Voice of America Kurdish Service marks its 21st year of service to Kurdish-speakers
This year, the Voice of America Kurdish Service marks its 21st year of service to Kurdish-speakers in Iraq, Iran, Turkey, Syria, and other parts of the Middle East and the Caucasus.
A proud people with a rich cultural tradition, Kurds form one of the largest ethnic groups in the Middle East. Most of the 38 million or so ethnic Kurds live in eastern Turkey, northern Iraq, northwestern Iran and northern Syria.
Separated by national borders and local conflicts, the Kurdish people are spread far and wide, making the flow of information, and of even basic trans-national communication among the groups, problematic.
In 1992, the Voice of America recognized a growing need to provide reliable news and information to Kurds, a need that, over time, has only increased. In those early days, the Kurdish Service aired one fifteen minute radio segment a day, broadcast in the two major dialects of the Kurdish people, Kurmanji and Sorani.
According to Dr. Najmaldin Karim, former President of the Washington Kurdish Institute, who today serves as the Governor of Kirkuk Province in northern Iraq, VOA Kurdish Service became important to Kurdish speaking people because it filled a vacuum. The establishment of Voice of America Kurdish was a very important and necessary step to convey unbiased and unedited news to the people in Kurdistan, he said.

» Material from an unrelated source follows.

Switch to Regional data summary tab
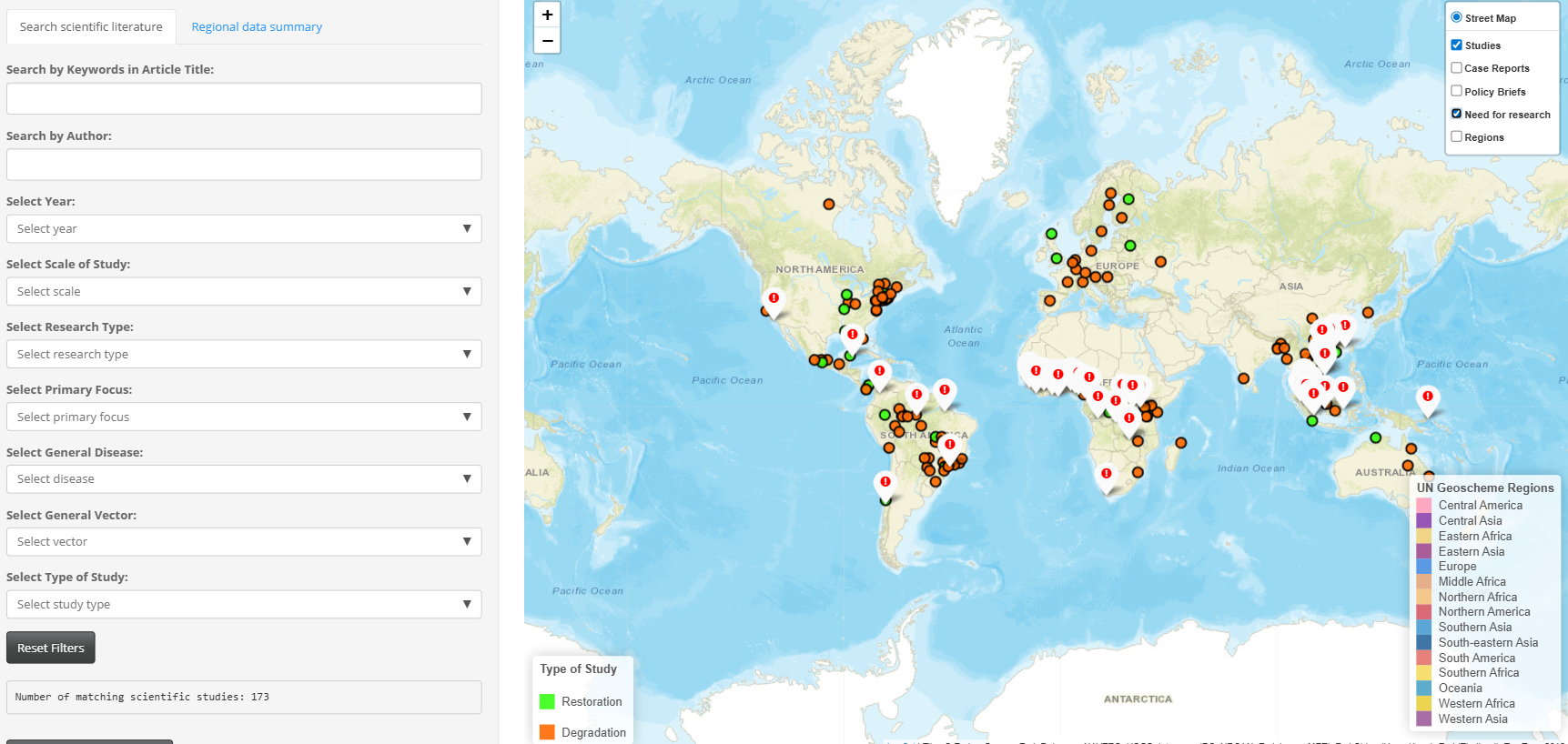Screen dimensions: 1568x744 (x=257, y=27)
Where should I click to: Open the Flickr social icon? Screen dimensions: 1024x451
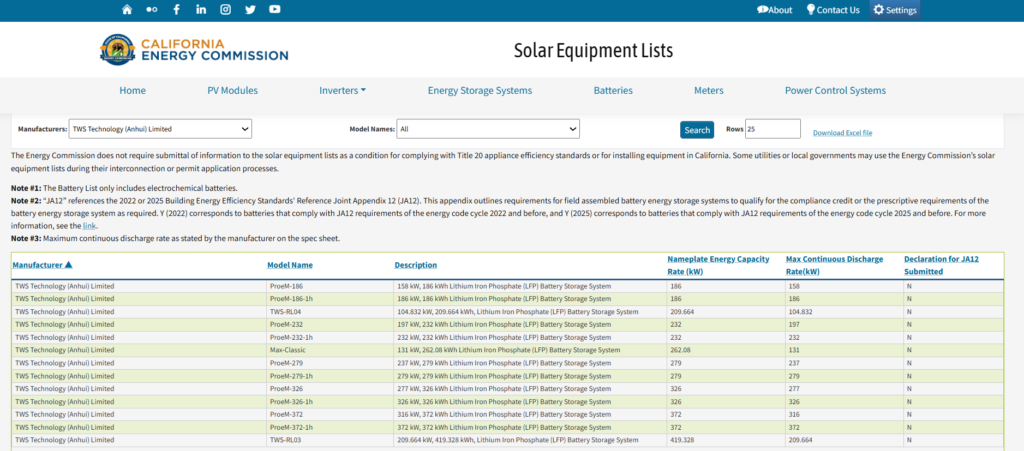pos(151,10)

Over the ensuing two decades, VOA Kurdish Service broadcasting gradually expanded, adding a variety of programming to reflect the interests of the audience, and increased its presence by utilizing social media networks, television and internet programming. Most recently, the Kurdish Service began to offer direct-to-home satellite broadcast news programming.
As it has for the past twenty one years, the Voice of America Kurdish Service provides accurate, reliable news and cultural programming to Kurdish speakers all over the world.